Power 500 W TDP with memory, 12 V supply

Being NVIDIA's first server CPU, Grace features 72 Arm v9.0 cores that offer support for SVE2 and various virtualization extensions such as Nested Virtualization and S-EL2. The CPU is fabricated on TSMC's 4N process node, an optimized version of the 5nm process node which is made exclusively for NVIDIA. The new architecture can provide up to 7.1 TFLOPs of peak FP64 performance.

Grace is designed to be paired and as such, one of the most crucial aspects of the design is its C2C (Chip-To-Chip) interconnect. Grace achieves this with NVLINK which is used to make the Superchips and removes all bottlenecks that are associated with a typical cross-socket configuration.

The C2C NVLINK interconnect provides 900 GB/s of raw bi-directional bandwidth (same bandwidth as a GPU to GPU NVLINK switch on Hopper), while running at a very low power interface of just 1.3 pJ/bit or 5 times more efficient than the PCIe protocol.


The NVIDIA Grace CPU features a scalable coherency fabric with a distributed cache design. The chip has up to 3.225 TB/s of bi-section bandwidth, is scalable beyond 72 cores (144 on Superchip), integrates 117 MB of L3 cache per core or 234 MB per Superchip, and features support for Arm memory partitioning and monitoring (MPAM). Grace also allows for a unified memory architecture with shared page tables. Two NVIDIA Grace+Hopper Superchips can be interconnected together through an NVSwitch and a Grace CPU on one Superchip can directly communicate with the GPU on the other chip or even access its VRAM at native NVLINK speeds.

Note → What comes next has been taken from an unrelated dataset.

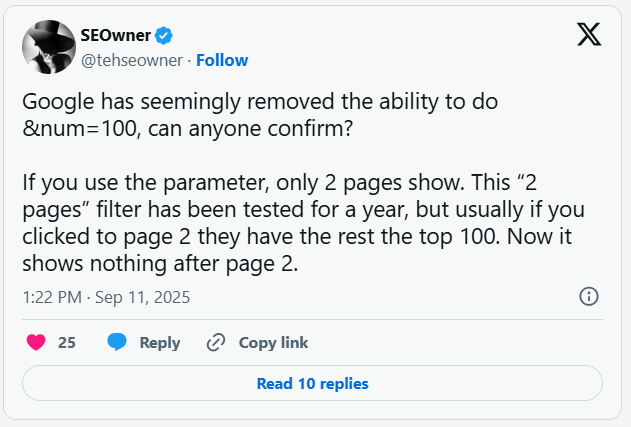Image resolution: width=631 pixels, height=427 pixels.
Task: Click the 1:22 PM time of the post
Action: point(51,297)
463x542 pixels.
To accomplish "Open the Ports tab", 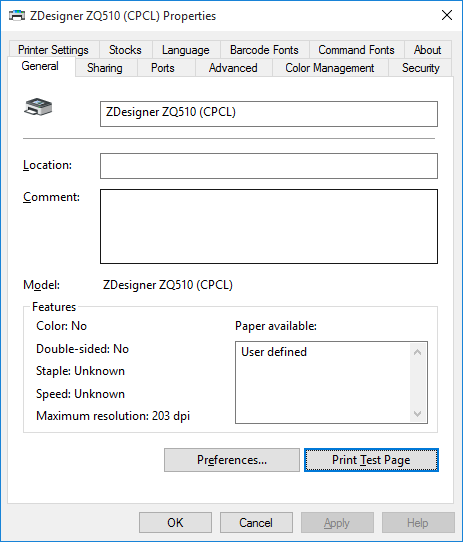I will (163, 68).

Getting a closer look at the memory design of Grace, NVIDIA is utilizing up to 960 GB of LPDDR5X (ECC) across 32 channels, delivering up to 1 TB/s memory bandwidth. NVIDIA states that LPDDR5X provides the best value when keeping in mind the overall bandwidth, cost, and power requirement. For example, versus DDR5, the LPDDR5X subsystem provides 53% more bandwidth at one-eighth the power per gigabyte per second and at a similar cost. Additionally, HBM2e memory could have provided more bandwidth and efficiency but at 3x the cost.

For I/O, you get 68 PCIe Gen 5.0 lanes, four of which can be used for x16 links at 128 GB/s, and the rest of the two are used for MISC. There are also 12 lanes of coherent NVLINK lanes shared with two Gen 5 PCIe x16 links.


As for TDP, the NVIDIA Grace (CPU Only) Superchip is optimized for single-core performance and offers up to 1 TB/s of memory bandwidth and a TDP of 500W for the 144-core dual chip config.

The performance figures showcased by NVIDIA put the Grace CPU Superchip up against dual-socket (2P) AMD EPYC 7763 "Milan" CPUs across various HPC workloads such as OpenFOAM, WRF, NEMO, and BWA. In OpenFOAM, the Grace CPU Superchip delivers an incredible 2.5x performance increase with up to 3.5x efficiency. On average, NVIDIA's new Grace CPU Superchip should be able to deliver a 1.9x increase in performance and a 2.57x increase in performance per watt compared to AMD's EPYC Milan CPUs. This should also lead to competitive performance against the latest server chips from AMD & Intel.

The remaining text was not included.